そしてこの10月に市ヶ谷オフィス内にアマチュア無線社団局を設置し、活動を開始することとなった。アマチュア無線を使うためには国家資格がなければならず、当初の有資格メンバー5名に加え、常務の大村恵子も8月に国家試験を受けて4級の免許をとった。
この小さなステップが、将来のエネルギー危機にどう役に立つかはわからないが、トッテンがよく口にする「千里の道も一歩から」の言葉通り、アシストの社内で、アマチュア無線の社団局が活動を開始する。活動の主旨は、災害などで通信インフラが不能に陥った事態に備え、まずは実際に無線機器を使用し体験できる場所を社内に設け、社員自らが機器を使えるようになることを支援する、というものだ。災害が起きた時などは社員の安否確認、または自治体などとの協力体制もとっていき、現在は市ヶ谷だけだが、同じプロジェクトを大阪や名古屋オフィスにも広げていく計画だという。
■自分ができること
先進国において人間の活動を支えているのは石油その他の天然資源だ。それはどれも有限であり、情報化時代と言われる今日、情報を管理、処理し、伝達するには物理的な媒体とエネルギーが不可欠なのだ。世界を飛び回る投機マネーも、実はコンピュータを通して数字だけが行き来している。グローバル・ネットワークという通信リンクやサーバは、物理的なインフラとエネルギーがなければ維持できない。

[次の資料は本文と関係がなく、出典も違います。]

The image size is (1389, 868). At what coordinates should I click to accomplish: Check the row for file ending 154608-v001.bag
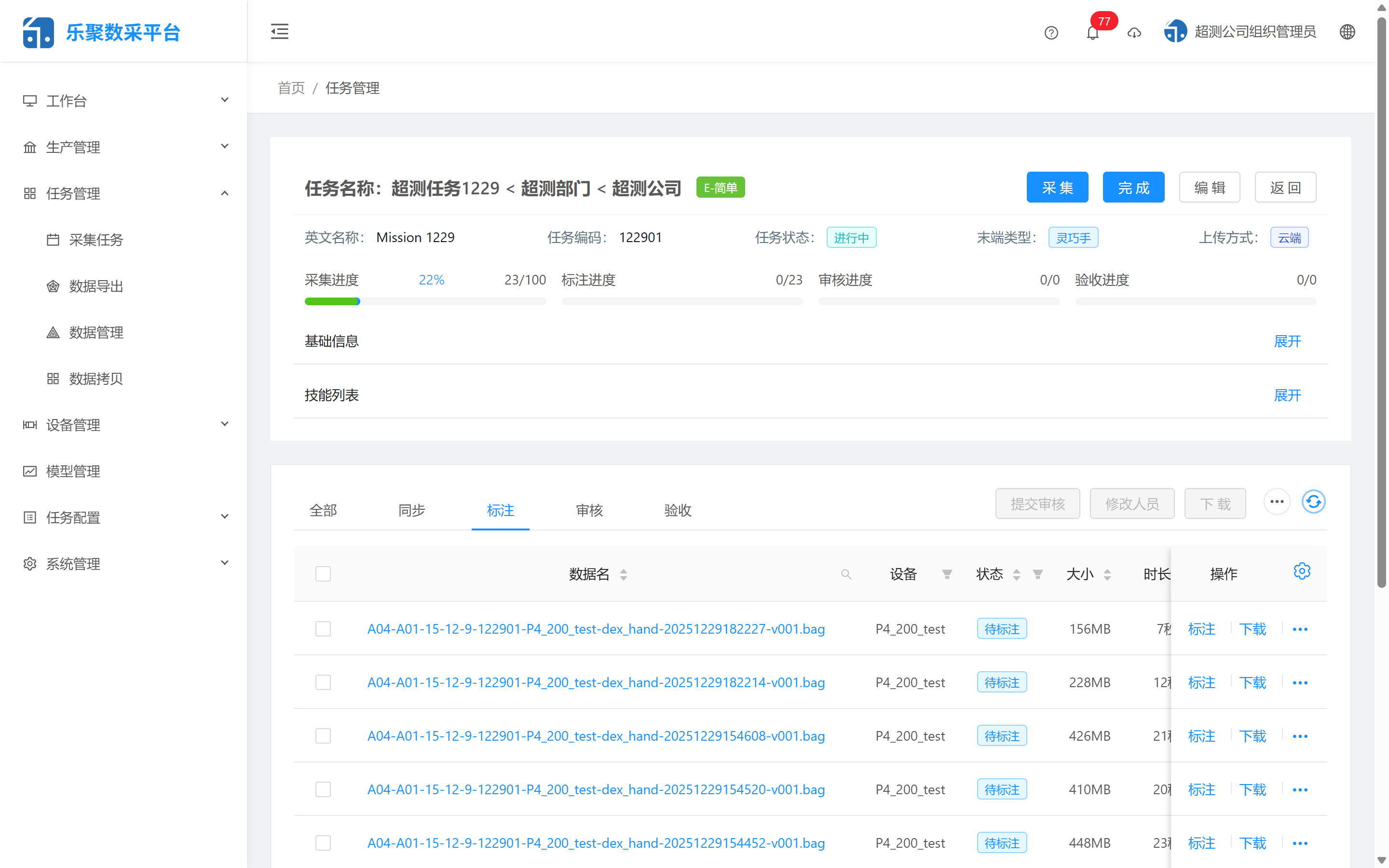click(x=323, y=735)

今の日本では、第三世界のように、電力供給が不安定になる状況は想像もつかない。しかしハイテクは高エネルギー消費と同義である。巨大サーバも、便利なインターネットも、いつか「そんな夢のような時代があった」となり、再びローテクに戻ることがないとは誰も断言できない。
先頃、アメリカのIntel社はドイツ企業の無線事業を買収したが、これでIntel製プロセッサと無線機能を組み合わせた低電力のプラットフォームの提供が可能になるという。将来的なコンピュータと無線技術の融合の可能性は大きい。これらが例えアシストの本業とは一線を画していたとしても、無線機が扱えれば、災害時など他の無線局と通信が可能となり、災害状況の伝達や安否確認など活躍の機会は多いだろう。
また、アマチュア無線は仕事を離れた社外との人脈ネットワーク作りにも繋がる。無線機を扱える人が増えれば増えるほど、そのネットワークの効果は増すはず。まだ始めたばかりの取り組みではあるが、本活動を通してアマチュア無線のネットワークが広がることを期待したいと今田は言う。